"Toolkit" (was Re: Heard on "Law & Order: CI")

Arnold M. Zwicky zwicky at CSLI.STANFORD.EDU
Thu Oct 26 23:13:15 UTC 2006


On Oct 26, 2006, at 11:33 AM, Jon Lighter wrote:

> One of my senseless peeves

man, are you peevish!

> is the endemic (that means "as a term-of-art') use of "toolkit" by
> anthropologists to designate "the range of implements and tools
> available to a (usually extinct) form of the genus _Homo_."  Roughly.

what (technical) term did they use before?  or did they actually just
say "range of implements and tools available to a form of Homo"?

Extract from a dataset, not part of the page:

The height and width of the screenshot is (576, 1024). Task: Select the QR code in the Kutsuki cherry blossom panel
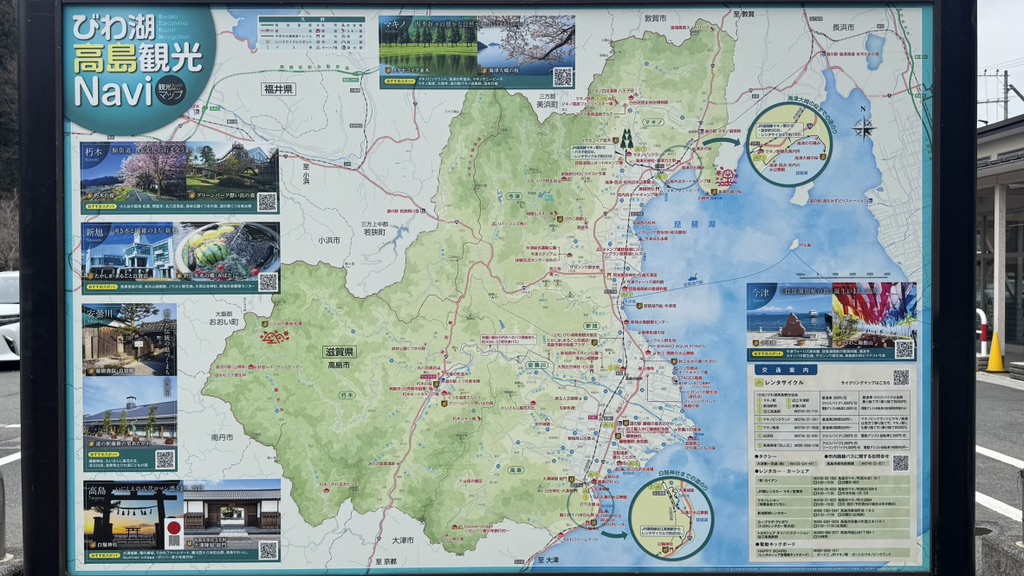click(267, 201)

"tool ensemble" would be possible, but i don't think it's been used.
"toolkit" strikes me as a nice choice.

>   Reading or, worse, hearing it turns me into a berserk primitive.
> Why ? Because I'm forced to picture apemen as plumbers and suburban
> crafts hobbyists.

hey, it's metaphor.  get used to it.

do you object to other metaphorically derived technical terms?

>   That's reason enough for it to be absent from the latest OED.
>
>   Latterly, I've heard or read it applied (with what unconscious
> perfection! ) to whatever writing techniques are possessed by a
> student of freshman composition.

i've seen that.  and a related use in the computer world.